* **Task prompt**
Please write every entry out again, exactly as it reads below.

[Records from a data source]

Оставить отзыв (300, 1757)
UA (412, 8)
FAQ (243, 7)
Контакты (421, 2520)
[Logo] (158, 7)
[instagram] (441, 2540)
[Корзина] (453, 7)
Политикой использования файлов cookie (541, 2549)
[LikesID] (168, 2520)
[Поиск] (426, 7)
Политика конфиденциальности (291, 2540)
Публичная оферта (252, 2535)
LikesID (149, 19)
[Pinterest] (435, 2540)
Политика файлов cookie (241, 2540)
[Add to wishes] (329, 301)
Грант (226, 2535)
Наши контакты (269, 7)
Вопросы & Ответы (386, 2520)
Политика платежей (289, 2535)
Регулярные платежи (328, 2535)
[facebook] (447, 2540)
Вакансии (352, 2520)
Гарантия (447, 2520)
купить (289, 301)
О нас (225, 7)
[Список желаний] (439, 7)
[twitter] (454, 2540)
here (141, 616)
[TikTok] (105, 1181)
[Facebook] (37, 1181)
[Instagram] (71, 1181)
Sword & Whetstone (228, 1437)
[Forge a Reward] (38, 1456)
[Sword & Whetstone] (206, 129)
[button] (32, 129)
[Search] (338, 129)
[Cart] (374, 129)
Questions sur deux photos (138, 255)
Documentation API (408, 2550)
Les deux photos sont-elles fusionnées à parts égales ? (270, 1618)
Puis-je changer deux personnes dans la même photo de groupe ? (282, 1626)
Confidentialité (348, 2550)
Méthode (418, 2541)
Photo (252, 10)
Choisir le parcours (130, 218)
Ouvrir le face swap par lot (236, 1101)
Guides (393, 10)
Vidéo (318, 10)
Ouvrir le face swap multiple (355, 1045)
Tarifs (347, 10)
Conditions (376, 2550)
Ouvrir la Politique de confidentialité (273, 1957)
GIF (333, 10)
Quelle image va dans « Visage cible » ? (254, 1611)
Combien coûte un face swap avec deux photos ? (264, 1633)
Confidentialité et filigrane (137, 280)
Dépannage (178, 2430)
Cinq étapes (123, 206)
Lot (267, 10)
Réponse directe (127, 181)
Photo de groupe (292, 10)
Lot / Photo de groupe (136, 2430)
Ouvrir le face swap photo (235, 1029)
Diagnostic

* **Answer to this task**
Оставить отзыв (300, 1757)
UA (412, 8)
FAQ (243, 7)
Контакты (421, 2520)
[Logo] (158, 7)
[instagram] (441, 2540)
[Корзина] (453, 7)
Политикой использования файлов cookie (541, 2549)
[LikesID] (168, 2520)
[Поиск] (426, 7)
Политика конфиденциальности (291, 2540)
Публичная оферта (252, 2535)
LikesID (149, 19)
[Pinterest] (435, 2540)
Политика файлов cookie (241, 2540)
[Add to wishes] (329, 301)
Грант (226, 2535)
Наши контакты (269, 7)
Вопросы & Ответы (386, 2520)
Политика платежей (289, 2535)
Регулярные платежи (328, 2535)
[facebook] (447, 2540)
Вакансии (352, 2520)
Гарантия (447, 2520)
купить (289, 301)
О нас (225, 7)
[Список желаний] (439, 7)
[twitter] (454, 2540)
here (141, 616)
[TikTok] (105, 1181)
[Facebook] (37, 1181)
[Instagram] (71, 1181)
Sword & Whetstone (228, 1437)
[Forge a Reward] (38, 1456)
[Sword & Whetstone] (206, 129)
[button] (32, 129)
[Search] (338, 129)
[Cart] (374, 129)
Questions sur deux photos (138, 255)
Documentation API (408, 2550)
Les deux photos sont-elles fusionnées à parts égales ? (270, 1618)
Puis-je changer deux personnes dans la même photo de groupe ? (282, 1626)
Confidentialité (348, 2550)
Méthode (418, 2541)
Photo (252, 10)
Choisir le parcours (130, 218)
Ouvrir le face swap par lot (236, 1101)
Guides (393, 10)
Vidéo (318, 10)
Ouvrir le face swap multiple (355, 1045)
Tarifs (347, 10)
Conditions (376, 2550)
Ouvrir la Politique de confidentialité (273, 1957)
GIF (333, 10)
Quelle image va dans « Visage cible » ? (254, 1611)
Combien coûte un face swap avec deux photos ? (264, 1633)
Confidentialité et filigrane (137, 280)
Dépannage (178, 2430)
Cinq étapes (123, 206)
Lot (267, 10)
Réponse directe (127, 181)
Photo de groupe (292, 10)
Lot / Photo de groupe (136, 2430)
Ouvrir le face swap photo (235, 1029)
Diagnostic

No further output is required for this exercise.